El amor nos impulsa a ser mejores personas, pero también nos puede cegar y poner contra la espada y la pared. En este espacio recibirás un consejo, el consejo de una amiga anónima. Ojo, esto no es una terapia. En muchos casos sí es importante recurrir a una, ya sea solo o en pareja.
Hoy te cuento la historia de Renzo, de 29 años, que nos escribe desde Los Olivos.
Doctora Magaly Moro, le escribo porque ya no sé qué hacer con mi situación. Amo con locura a mi novia Esther y por eso decidí dar el gran paso de mudarme a vivir con ella. El problema es que tiene tres gatos que se han convertido en mis peores enemigos dentro de la casa. Desde que compartimos el mismo techo, esos animales han despertado en mí una alergia terrible que no me deja respirar.
Mi salud empeora cada día y siento que mi calidad de vida se está desmoronando por completo. Vivo estornudando, con los ojos rojos y una picazón insoportable que ya me está quitando la tranquilidad. Quisiera pedirle de todo corazón que se deshaga de los mininos, pero entiendo que este es su hogar de siempre. Sé perfectamente que no tengo el derecho de exigirle que bote a sus mascotas por mi culpa.
Ella es muy consciente de que la estoy pasando mal y de que mi bienestar físico está muy afectado. Sin embargo, noto con mucha tristeza que no hace absolutamente nada por buscar una solución al problema. Siento que prefiere la comodidad de sus mascotas antes que mostrar un poco de empatía por mi situación. Su indiferencia me duele tanto como la misma alergia que me carcome a diario las veinticuatro horas.
Me encuentro atrapado en un callejón sin salida porque la amo, pero no puedo seguir viviendo así. No quiero que esta situación termine por destruir los lindos sentimientos que nos unieron desde el principio.

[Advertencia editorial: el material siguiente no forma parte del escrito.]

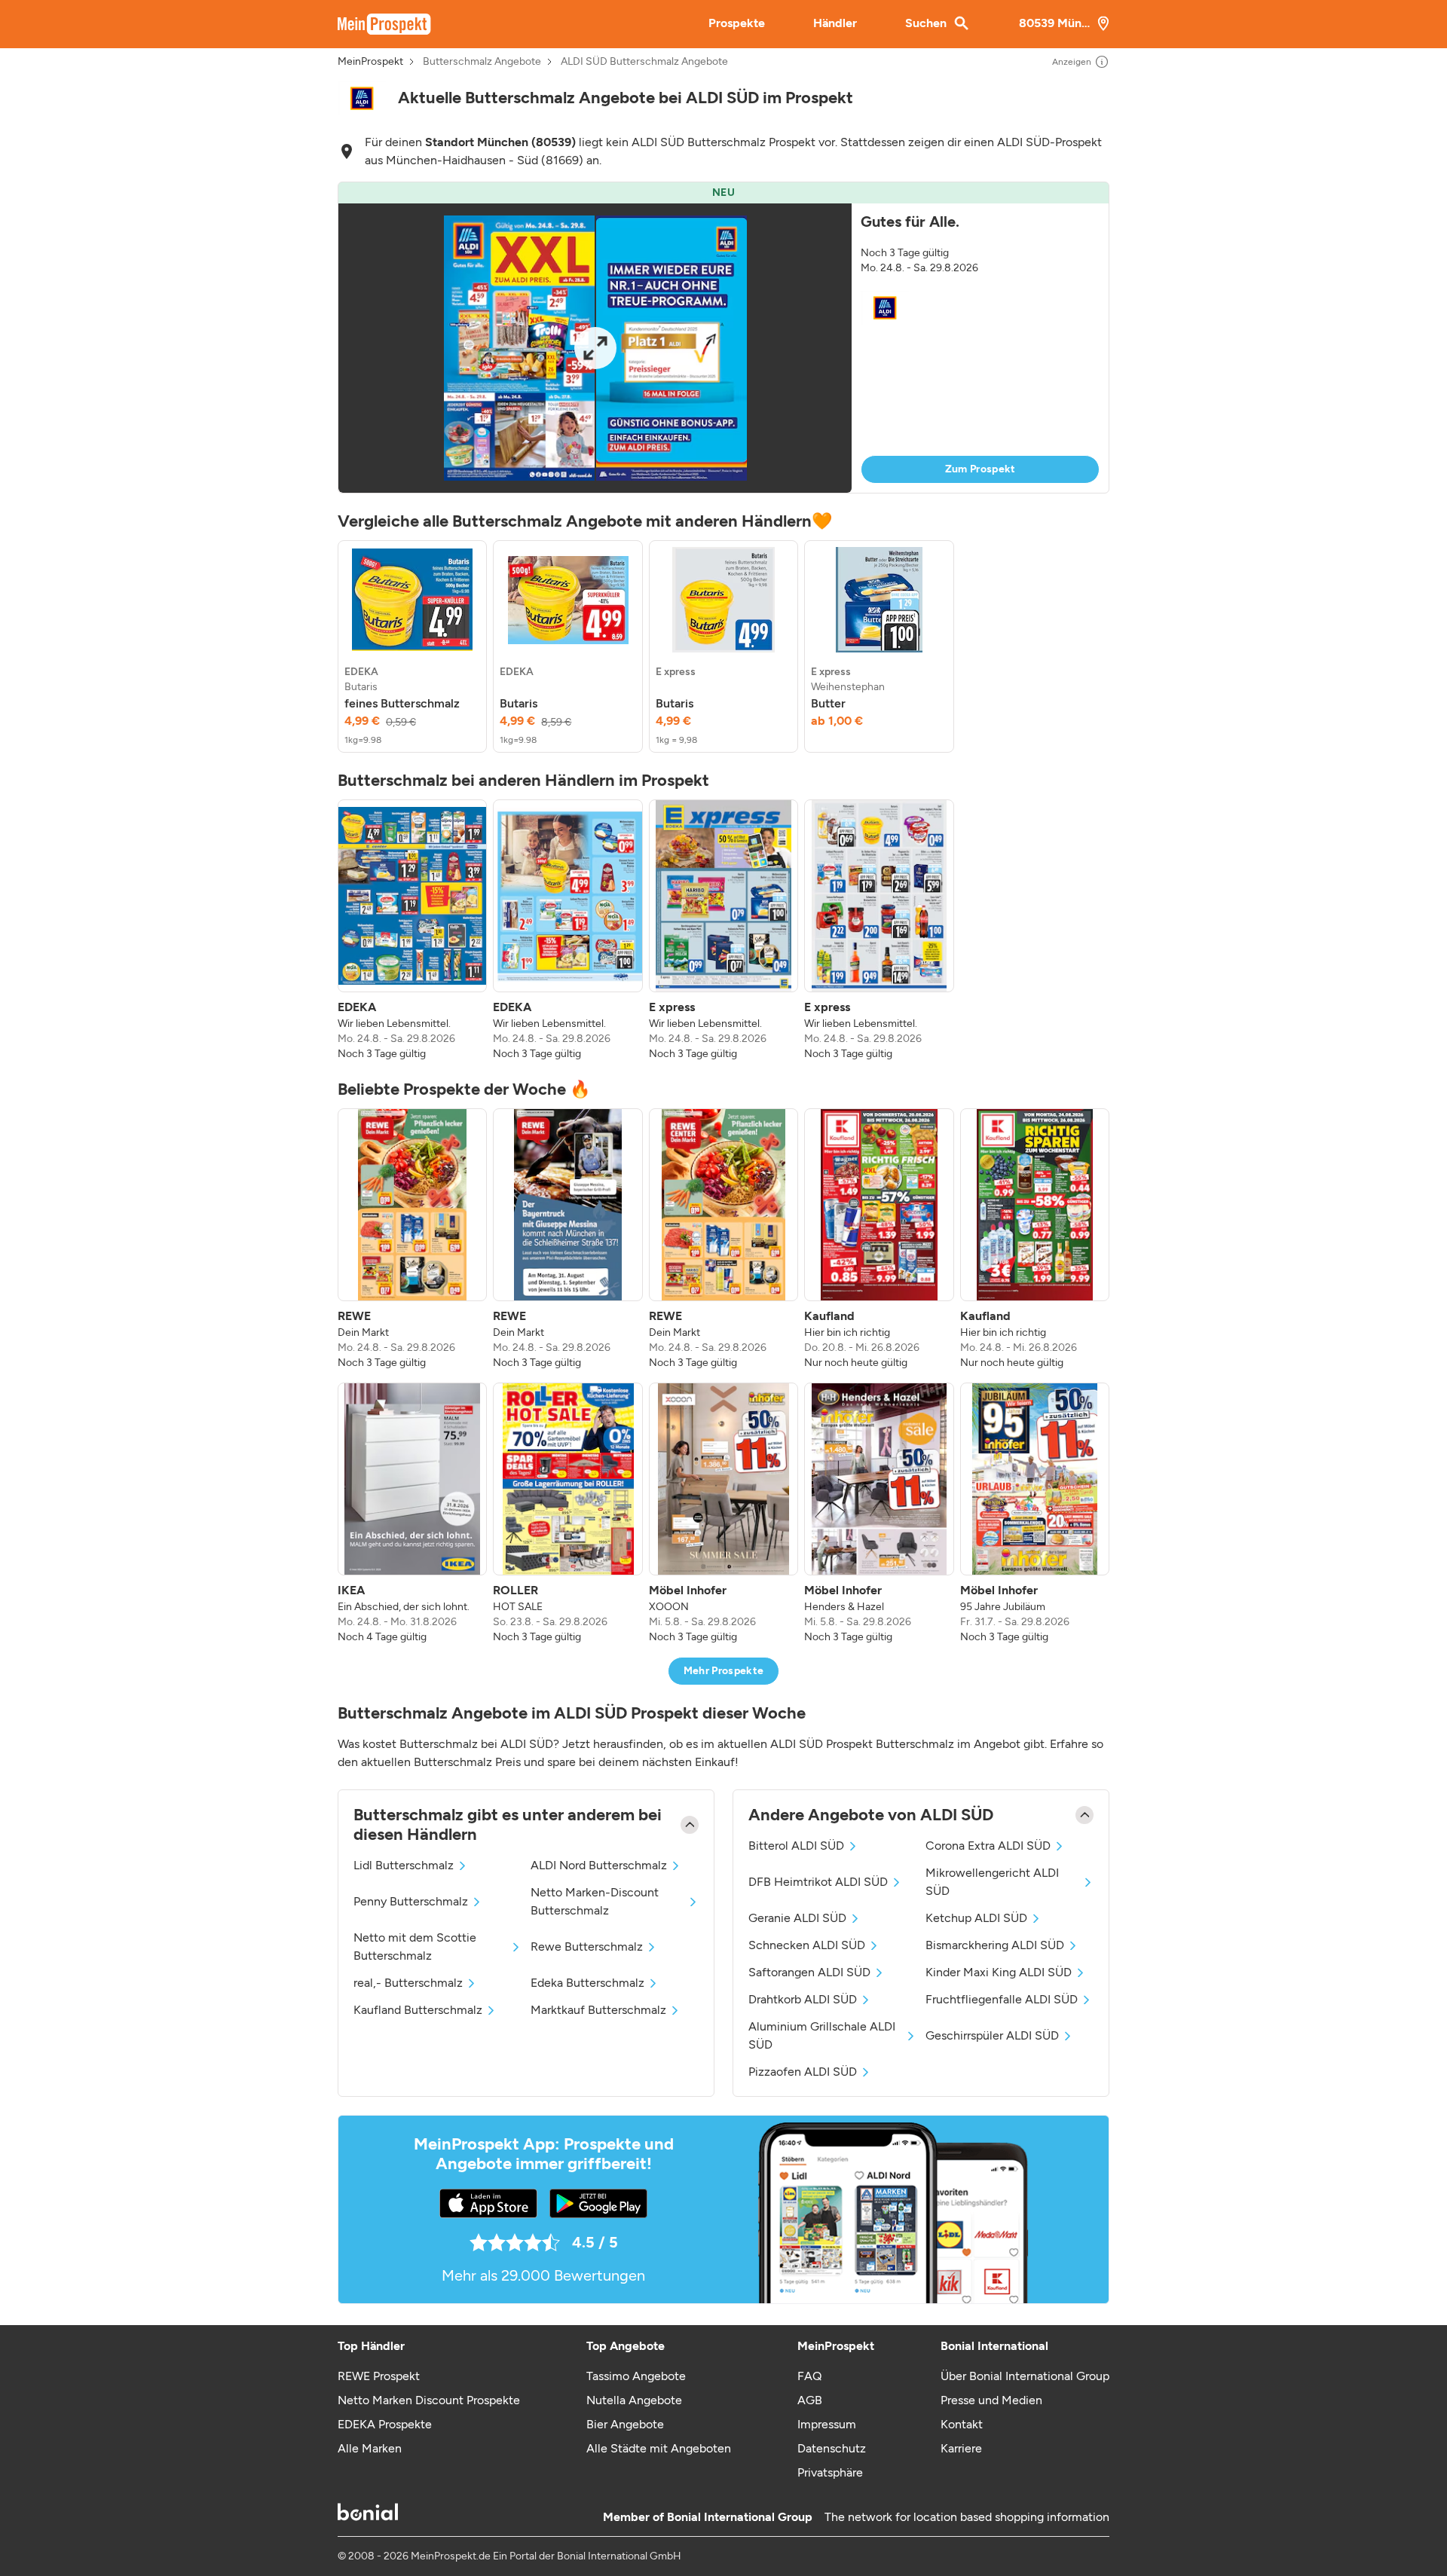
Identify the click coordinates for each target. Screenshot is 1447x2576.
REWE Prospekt (379, 2376)
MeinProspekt (370, 62)
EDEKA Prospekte (385, 2424)
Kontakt (962, 2424)
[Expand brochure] (595, 348)
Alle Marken (370, 2448)
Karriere (961, 2448)
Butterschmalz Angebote (482, 62)
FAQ (809, 2376)
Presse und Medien (991, 2400)
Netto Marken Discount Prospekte (429, 2400)
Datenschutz (831, 2448)
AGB (809, 2400)
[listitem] (412, 646)
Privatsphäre (830, 2472)
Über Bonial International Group (1025, 2376)
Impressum (826, 2424)
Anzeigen (1071, 62)
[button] (723, 338)
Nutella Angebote (634, 2400)
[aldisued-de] (362, 98)
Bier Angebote (625, 2424)
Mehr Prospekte (724, 1670)
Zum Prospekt (980, 469)
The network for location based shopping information (966, 2517)
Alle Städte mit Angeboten (658, 2448)
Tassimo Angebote (636, 2376)
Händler (835, 23)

Siento que, si continúo aguantando este calvario en silencio, terminaré resentido con ella y dañando la relación. Por eso recurro a usted, doctora, desesperado por encontrar una salida viable a este dilema.
CONSEJO
Querido Renzo, lamento mucho por lo que estás pasando, pero debes sentarte a conversar seriamente con Esther sobre este tema de salud. No se trata de botar a los gatos, sino de buscar soluciones intermedias como una limpieza profunda del hogar, zonas libres de mascotas o un tratamiento médico especializado para ti. Si ella te ama, pondrá de su parte para que la convivencia sea sana para ambos. Suerte.